▶ **Trecho do texto**:
——
O acidente aconteceu em uma via interna da fazenda, sem qualquer manutenção – o que também não é permitido pelas normas trabalhistas, que exigem que “as laterais das vias de acesso e de circulação internos do estabelecimento devem ser protegidas com barreiras que impeçam a queda de veículos”. O trator caiu de uma ribanceira de mais de 30 metros de altura.
As plantações de cana na usina União ficam em uma região de serra (denominada Mata Sul), e as estradas foram abertas para acesso às áreas altas com grandes declives. Nas vias, a empresa colocou sacos de areia para evitar erosões – o que não se mostrou suficiente para garantir a segurança dos trabalhadores.
Em nota, a empresa disse que “as chuvas torrenciais contribuíram para danos às estradas vicinais de várias empresas da Mata Sul, o que favoreceu este acidente”. A empresa disse ainda que prestou os primeiros socorros e informou que “dará total apoio às famílias enlutadas e às vítimas sobreviventes”. Segundo a direção da empresa, os 44 veículos que transportam os canavieiros estão regulares.
——
▶ **Exercício escrito**: Transcreva todas as citações que aparecem entre aspas no trecho acima sobre o acidente com o trator.

▶ **Entradas salvas**:
——
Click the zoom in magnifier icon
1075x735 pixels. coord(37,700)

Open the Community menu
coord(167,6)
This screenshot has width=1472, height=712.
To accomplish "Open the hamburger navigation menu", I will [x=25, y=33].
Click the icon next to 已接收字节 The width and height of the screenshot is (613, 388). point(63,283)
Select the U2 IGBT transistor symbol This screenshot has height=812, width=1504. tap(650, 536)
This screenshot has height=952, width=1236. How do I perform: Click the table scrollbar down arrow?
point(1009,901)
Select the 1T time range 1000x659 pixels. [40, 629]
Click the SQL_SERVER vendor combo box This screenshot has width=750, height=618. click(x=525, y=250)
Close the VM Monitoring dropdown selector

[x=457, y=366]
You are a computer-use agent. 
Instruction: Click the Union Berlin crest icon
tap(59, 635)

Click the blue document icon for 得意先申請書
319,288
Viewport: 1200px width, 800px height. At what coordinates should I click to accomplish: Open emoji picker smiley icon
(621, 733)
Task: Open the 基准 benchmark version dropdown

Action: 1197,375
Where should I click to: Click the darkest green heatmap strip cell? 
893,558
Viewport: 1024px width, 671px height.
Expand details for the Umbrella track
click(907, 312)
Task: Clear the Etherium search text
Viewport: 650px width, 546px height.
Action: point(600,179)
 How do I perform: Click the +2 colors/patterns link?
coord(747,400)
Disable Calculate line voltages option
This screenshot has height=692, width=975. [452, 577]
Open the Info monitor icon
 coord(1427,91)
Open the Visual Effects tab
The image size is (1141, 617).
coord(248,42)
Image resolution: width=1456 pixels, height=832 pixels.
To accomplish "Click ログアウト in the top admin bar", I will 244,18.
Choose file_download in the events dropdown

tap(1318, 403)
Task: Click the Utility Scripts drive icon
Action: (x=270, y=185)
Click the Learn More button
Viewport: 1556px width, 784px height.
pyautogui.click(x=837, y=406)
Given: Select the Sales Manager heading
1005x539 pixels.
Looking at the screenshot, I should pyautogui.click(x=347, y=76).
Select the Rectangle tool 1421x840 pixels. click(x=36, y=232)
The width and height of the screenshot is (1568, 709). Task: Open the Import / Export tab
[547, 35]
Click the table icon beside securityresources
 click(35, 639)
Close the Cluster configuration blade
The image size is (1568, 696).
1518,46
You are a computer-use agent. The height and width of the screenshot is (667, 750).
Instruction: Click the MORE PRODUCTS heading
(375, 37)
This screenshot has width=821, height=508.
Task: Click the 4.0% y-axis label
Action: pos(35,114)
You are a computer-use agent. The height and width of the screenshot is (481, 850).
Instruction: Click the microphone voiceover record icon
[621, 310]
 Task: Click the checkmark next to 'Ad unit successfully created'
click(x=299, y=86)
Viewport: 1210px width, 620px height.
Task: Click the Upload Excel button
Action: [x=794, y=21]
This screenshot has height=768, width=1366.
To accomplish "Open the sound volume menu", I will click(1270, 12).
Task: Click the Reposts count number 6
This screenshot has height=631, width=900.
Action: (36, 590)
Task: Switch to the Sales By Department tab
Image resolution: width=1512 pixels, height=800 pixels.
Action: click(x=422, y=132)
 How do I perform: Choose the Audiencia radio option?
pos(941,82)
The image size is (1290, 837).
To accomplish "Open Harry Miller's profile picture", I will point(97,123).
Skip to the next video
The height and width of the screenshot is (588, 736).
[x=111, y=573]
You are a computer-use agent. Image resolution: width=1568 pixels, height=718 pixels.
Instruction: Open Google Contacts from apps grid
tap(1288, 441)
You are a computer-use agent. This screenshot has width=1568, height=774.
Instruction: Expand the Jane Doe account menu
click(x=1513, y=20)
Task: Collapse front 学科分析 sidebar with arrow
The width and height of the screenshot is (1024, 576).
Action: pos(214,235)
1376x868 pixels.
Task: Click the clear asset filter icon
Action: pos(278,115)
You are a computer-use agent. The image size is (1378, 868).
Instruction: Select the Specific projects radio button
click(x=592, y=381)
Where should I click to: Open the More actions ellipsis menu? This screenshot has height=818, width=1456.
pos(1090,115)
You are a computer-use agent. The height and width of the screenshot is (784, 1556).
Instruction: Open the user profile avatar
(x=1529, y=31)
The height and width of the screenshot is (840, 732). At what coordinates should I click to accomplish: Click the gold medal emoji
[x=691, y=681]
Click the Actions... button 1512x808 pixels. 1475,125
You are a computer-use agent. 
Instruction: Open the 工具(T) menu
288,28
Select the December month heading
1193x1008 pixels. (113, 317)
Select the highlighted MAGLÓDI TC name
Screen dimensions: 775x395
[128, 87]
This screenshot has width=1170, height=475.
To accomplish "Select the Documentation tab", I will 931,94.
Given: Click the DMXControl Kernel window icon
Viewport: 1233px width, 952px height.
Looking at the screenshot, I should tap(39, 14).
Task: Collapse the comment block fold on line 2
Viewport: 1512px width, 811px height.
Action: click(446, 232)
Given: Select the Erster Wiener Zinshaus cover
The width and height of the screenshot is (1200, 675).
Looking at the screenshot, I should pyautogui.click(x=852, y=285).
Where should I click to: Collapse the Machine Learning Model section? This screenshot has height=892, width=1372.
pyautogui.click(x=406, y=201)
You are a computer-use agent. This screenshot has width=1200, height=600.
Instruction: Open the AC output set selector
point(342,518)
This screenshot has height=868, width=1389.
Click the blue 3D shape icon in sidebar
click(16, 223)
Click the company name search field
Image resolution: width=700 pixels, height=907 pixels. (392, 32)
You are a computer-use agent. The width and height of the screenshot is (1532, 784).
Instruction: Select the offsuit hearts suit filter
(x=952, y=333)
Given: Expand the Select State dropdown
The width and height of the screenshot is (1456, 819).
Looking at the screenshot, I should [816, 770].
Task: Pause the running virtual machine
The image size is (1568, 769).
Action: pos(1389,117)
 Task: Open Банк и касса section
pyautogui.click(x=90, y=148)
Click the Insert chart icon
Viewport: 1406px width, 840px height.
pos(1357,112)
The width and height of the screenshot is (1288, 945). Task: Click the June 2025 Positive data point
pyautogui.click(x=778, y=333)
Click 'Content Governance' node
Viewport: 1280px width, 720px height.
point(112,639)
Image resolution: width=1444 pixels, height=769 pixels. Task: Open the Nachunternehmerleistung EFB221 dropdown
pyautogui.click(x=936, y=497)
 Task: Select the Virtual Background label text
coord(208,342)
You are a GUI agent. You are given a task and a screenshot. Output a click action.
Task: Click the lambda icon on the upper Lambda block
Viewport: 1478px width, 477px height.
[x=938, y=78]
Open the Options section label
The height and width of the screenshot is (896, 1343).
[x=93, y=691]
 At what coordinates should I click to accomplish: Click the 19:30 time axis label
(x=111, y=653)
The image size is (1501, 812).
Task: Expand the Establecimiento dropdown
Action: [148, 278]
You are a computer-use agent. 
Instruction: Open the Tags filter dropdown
——
▶ **Resposta do exercício**:
- “as laterais das vias de acesso e de circulação internos do estabelecimento devem ser protegidas com barreiras que impeçam a queda de veículos”
- “as chuvas torrenciais contribuíram para danos às estradas vicinais de várias empresas da Mata Sul, o que favoreceu este acidente”
- “dará total apoio às famílias enlutadas e às vítimas sobreviventes”